Dataset records.
* START *

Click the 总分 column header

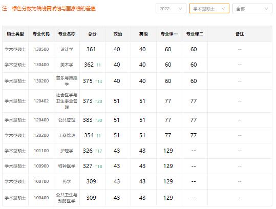click(x=92, y=34)
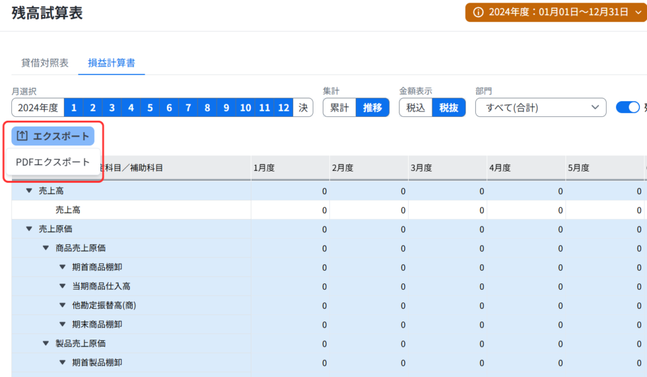Click the 決 button in month selector
Screen dimensions: 647x377
point(303,108)
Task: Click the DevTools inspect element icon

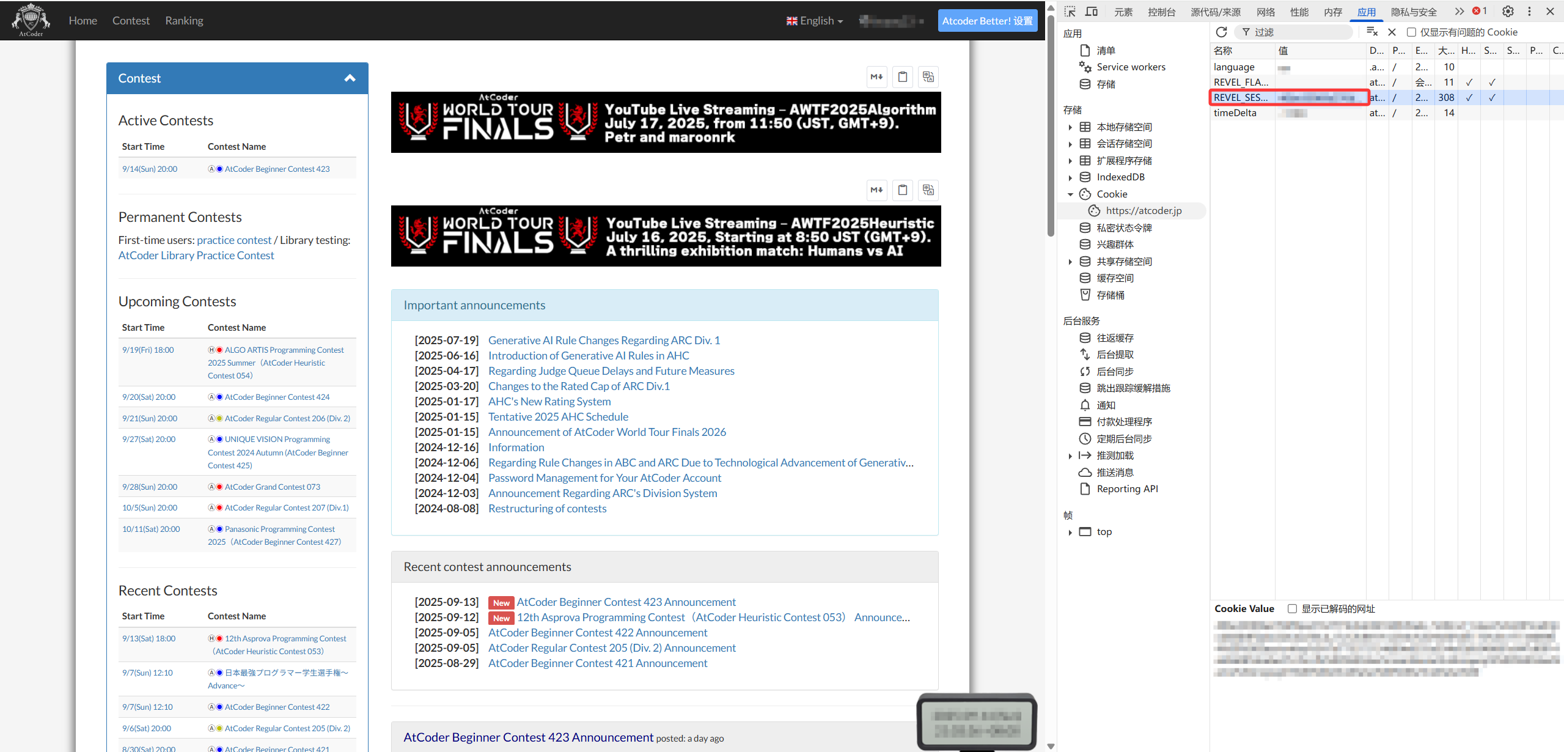Action: pyautogui.click(x=1070, y=12)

* END *

Exercise details.
Please copy all of the rows above word for word, leaving out the pictures.

Solution to this task.
Click the 总分 column header

click(x=92, y=34)
Click the 決 button in month selector
Screen dimensions: 647x377
point(303,108)
Task: Click the DevTools inspect element icon

Action: pyautogui.click(x=1070, y=12)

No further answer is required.